▶ [Exercise requirements] Every line of the material below that contains the string "click" must appear in the answer.

[Provided data Boundary: Start]

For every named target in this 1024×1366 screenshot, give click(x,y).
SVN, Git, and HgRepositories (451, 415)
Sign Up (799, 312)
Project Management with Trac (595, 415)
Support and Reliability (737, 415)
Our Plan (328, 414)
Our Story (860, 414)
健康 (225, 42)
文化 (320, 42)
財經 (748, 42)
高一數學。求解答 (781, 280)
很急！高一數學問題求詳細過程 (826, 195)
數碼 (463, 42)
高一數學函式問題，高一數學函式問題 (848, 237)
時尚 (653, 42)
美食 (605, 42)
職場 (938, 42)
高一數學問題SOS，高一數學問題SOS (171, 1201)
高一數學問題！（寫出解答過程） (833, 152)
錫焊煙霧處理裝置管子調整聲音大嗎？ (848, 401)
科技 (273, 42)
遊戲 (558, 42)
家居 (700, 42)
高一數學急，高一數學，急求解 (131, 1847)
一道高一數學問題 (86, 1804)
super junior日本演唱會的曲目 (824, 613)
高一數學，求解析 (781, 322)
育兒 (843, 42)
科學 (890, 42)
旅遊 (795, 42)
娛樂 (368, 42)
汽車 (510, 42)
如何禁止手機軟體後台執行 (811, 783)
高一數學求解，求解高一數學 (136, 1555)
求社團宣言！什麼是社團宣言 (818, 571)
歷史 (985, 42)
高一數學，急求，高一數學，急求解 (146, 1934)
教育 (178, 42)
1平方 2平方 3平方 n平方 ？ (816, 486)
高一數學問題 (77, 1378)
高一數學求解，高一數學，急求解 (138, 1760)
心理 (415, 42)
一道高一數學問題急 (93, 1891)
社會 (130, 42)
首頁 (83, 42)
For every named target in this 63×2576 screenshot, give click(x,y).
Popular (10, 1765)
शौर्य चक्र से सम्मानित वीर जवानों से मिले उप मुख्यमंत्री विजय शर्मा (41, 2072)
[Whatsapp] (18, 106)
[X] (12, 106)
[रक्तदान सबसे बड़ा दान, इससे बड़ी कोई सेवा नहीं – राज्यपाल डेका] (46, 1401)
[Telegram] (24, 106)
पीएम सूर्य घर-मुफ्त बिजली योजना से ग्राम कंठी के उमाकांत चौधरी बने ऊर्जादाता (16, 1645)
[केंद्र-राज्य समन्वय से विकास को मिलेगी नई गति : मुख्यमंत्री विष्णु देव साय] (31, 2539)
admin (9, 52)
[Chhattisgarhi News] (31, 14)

[Provided data Boundary: End]

▶ [Your response]
For every named target in this 1024×1366 screenshot, give click(x,y).
For every named target in this 63×2576 screenshot, give click(x,y).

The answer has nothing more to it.